— start Exercise input —

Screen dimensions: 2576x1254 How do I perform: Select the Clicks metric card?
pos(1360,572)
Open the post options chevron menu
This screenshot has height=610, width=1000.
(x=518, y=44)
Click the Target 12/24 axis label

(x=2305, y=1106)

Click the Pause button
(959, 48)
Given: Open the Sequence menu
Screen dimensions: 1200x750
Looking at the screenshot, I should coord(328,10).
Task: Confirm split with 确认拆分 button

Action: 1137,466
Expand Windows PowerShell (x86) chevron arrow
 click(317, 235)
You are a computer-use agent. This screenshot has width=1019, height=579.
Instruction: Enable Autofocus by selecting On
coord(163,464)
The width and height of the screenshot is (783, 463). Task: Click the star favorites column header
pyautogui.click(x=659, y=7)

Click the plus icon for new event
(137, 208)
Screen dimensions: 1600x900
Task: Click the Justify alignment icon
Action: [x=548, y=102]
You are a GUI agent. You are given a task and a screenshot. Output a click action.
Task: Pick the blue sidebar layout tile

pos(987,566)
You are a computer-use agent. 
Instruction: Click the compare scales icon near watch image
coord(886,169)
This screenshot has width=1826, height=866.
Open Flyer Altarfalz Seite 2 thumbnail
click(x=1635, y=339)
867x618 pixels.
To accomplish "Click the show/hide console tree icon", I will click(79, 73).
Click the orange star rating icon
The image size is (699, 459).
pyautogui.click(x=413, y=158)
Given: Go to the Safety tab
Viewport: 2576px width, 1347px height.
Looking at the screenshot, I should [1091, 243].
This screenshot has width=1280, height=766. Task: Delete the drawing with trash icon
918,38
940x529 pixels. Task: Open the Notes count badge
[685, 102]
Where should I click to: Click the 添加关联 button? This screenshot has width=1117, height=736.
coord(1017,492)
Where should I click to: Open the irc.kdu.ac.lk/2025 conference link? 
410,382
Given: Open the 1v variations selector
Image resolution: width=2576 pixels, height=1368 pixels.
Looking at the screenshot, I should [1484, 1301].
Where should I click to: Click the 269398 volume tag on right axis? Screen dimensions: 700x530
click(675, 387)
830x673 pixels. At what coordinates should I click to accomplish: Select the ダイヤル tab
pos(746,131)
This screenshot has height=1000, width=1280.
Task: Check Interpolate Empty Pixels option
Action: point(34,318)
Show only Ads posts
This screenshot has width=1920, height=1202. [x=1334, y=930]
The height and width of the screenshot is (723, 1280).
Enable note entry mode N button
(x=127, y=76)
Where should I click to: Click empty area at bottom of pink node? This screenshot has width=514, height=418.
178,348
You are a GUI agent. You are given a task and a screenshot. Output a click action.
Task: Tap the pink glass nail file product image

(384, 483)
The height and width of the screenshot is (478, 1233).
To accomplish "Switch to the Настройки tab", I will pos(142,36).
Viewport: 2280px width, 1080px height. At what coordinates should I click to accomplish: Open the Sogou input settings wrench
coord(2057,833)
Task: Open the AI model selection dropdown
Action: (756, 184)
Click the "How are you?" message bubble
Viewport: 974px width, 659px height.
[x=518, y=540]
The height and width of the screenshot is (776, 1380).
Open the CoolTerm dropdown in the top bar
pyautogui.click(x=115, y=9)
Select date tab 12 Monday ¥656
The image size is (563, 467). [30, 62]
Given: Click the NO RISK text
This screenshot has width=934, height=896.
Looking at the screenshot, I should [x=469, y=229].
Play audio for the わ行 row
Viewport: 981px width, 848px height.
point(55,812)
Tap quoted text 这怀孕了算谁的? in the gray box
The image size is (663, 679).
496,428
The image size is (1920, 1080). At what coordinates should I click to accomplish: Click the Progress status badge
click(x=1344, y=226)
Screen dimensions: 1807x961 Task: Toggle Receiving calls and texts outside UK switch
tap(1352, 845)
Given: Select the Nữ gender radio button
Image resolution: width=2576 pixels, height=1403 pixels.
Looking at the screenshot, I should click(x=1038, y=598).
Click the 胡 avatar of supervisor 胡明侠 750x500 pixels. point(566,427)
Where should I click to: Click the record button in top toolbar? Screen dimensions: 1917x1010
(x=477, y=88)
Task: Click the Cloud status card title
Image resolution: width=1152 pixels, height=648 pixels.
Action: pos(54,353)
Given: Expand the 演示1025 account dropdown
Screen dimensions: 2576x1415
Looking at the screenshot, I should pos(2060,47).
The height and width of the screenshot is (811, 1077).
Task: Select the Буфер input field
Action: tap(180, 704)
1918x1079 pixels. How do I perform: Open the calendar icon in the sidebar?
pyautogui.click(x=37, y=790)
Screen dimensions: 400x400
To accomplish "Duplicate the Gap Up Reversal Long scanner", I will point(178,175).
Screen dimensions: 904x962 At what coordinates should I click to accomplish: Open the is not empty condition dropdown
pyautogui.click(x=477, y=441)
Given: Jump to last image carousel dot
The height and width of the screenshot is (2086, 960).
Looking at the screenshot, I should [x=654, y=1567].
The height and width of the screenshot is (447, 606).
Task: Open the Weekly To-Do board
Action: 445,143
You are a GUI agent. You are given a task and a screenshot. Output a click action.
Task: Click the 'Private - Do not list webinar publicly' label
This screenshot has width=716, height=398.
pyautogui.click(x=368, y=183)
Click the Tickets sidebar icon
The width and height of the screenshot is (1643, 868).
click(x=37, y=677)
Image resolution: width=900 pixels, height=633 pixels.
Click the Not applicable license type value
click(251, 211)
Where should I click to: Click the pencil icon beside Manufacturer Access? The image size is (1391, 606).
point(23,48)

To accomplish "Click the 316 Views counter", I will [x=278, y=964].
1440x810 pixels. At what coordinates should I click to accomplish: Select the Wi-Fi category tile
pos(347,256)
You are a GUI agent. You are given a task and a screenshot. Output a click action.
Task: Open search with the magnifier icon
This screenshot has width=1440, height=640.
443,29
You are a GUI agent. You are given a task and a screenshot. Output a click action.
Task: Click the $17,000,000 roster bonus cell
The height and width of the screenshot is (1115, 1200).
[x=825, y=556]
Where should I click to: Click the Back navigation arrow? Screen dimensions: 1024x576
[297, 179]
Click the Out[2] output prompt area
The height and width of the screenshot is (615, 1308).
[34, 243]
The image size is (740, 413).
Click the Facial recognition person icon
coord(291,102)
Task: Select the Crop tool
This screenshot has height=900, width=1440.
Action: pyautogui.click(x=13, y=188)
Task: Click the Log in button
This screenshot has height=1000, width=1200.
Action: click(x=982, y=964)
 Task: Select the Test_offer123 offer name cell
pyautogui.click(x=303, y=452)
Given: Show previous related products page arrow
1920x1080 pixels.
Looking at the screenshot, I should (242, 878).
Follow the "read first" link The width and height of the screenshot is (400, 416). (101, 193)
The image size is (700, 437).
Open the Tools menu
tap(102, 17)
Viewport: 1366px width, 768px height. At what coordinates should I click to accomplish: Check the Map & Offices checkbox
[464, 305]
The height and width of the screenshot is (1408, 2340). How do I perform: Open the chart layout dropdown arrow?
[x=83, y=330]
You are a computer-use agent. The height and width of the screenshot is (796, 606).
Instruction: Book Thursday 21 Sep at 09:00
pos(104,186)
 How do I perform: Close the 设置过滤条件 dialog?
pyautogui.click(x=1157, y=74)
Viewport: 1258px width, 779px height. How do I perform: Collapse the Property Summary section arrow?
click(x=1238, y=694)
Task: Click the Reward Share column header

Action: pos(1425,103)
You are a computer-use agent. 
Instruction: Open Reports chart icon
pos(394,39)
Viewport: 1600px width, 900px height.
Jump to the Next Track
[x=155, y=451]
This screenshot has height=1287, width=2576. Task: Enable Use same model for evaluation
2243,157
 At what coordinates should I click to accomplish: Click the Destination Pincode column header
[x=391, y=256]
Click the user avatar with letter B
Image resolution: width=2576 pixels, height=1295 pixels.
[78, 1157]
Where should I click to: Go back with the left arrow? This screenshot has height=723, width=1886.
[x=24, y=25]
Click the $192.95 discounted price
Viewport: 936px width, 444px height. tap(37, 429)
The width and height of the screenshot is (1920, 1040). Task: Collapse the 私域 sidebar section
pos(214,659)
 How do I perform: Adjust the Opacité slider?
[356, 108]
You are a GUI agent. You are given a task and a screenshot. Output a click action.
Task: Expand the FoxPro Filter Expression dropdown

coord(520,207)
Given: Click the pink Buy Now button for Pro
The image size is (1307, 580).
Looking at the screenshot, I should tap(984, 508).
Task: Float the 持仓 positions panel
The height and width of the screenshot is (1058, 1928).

— end Exercise input —

Locate each line in the rows above that contains the word "column", treating uppercase and lowercase as different, and copy those lines out.

The width and height of the screenshot is (783, 463). Task: Click the star favorites column header
Task: Click the Reward Share column header
 At what coordinates should I click to accomplish: Click the Destination Pincode column header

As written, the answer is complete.